- _Problem statement_
Reproduce the closing run of lines below verbatim, from the line that contains "Task: Open the แท็ก selection dropdown" up to and including the final line.

##### Records for the task

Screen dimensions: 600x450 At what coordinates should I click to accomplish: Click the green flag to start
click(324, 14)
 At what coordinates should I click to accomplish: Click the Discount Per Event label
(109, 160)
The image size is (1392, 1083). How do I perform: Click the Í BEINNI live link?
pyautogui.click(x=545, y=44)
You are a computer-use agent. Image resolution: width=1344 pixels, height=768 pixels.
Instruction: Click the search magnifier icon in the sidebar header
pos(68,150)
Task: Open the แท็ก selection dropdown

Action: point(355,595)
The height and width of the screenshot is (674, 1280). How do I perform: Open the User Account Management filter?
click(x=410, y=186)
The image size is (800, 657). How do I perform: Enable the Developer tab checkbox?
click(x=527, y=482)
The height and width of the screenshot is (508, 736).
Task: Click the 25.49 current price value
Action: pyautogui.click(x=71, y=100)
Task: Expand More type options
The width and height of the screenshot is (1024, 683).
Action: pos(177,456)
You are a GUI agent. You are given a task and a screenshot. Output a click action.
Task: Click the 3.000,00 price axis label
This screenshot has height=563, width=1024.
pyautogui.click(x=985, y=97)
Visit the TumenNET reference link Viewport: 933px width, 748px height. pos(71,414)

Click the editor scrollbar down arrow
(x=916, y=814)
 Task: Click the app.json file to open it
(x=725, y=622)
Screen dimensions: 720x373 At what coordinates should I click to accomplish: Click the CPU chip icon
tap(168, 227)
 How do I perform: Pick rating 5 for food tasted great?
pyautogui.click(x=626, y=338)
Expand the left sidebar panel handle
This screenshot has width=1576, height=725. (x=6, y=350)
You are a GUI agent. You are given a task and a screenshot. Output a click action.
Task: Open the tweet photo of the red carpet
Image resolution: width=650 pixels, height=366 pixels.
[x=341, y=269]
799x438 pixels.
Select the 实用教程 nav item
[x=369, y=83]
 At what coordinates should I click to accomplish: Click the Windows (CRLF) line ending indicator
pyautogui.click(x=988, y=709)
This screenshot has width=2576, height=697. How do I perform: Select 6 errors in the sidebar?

##########

- _Result below_
Task: Open the แท็ก selection dropdown

Action: point(355,595)
The height and width of the screenshot is (674, 1280). How do I perform: Open the User Account Management filter?
click(x=410, y=186)
The image size is (800, 657). How do I perform: Enable the Developer tab checkbox?
click(x=527, y=482)
The height and width of the screenshot is (508, 736).
Task: Click the 25.49 current price value
Action: pyautogui.click(x=71, y=100)
Task: Expand More type options
The width and height of the screenshot is (1024, 683).
Action: pos(177,456)
You are a GUI agent. You are given a task and a screenshot. Output a click action.
Task: Click the 3.000,00 price axis label
This screenshot has height=563, width=1024.
pyautogui.click(x=985, y=97)
Visit the TumenNET reference link Viewport: 933px width, 748px height. pos(71,414)

Click the editor scrollbar down arrow
(x=916, y=814)
 Task: Click the app.json file to open it
(x=725, y=622)
Screen dimensions: 720x373 At what coordinates should I click to accomplish: Click the CPU chip icon
tap(168, 227)
 How do I perform: Pick rating 5 for food tasted great?
pyautogui.click(x=626, y=338)
Expand the left sidebar panel handle
This screenshot has width=1576, height=725. (x=6, y=350)
You are a GUI agent. You are given a task and a screenshot. Output a click action.
Task: Open the tweet photo of the red carpet
Image resolution: width=650 pixels, height=366 pixels.
[x=341, y=269]
799x438 pixels.
Select the 实用教程 nav item
[x=369, y=83]
 At what coordinates should I click to accomplish: Click the Windows (CRLF) line ending indicator
pyautogui.click(x=988, y=709)
This screenshot has width=2576, height=697. How do I perform: Select 6 errors in the sidebar?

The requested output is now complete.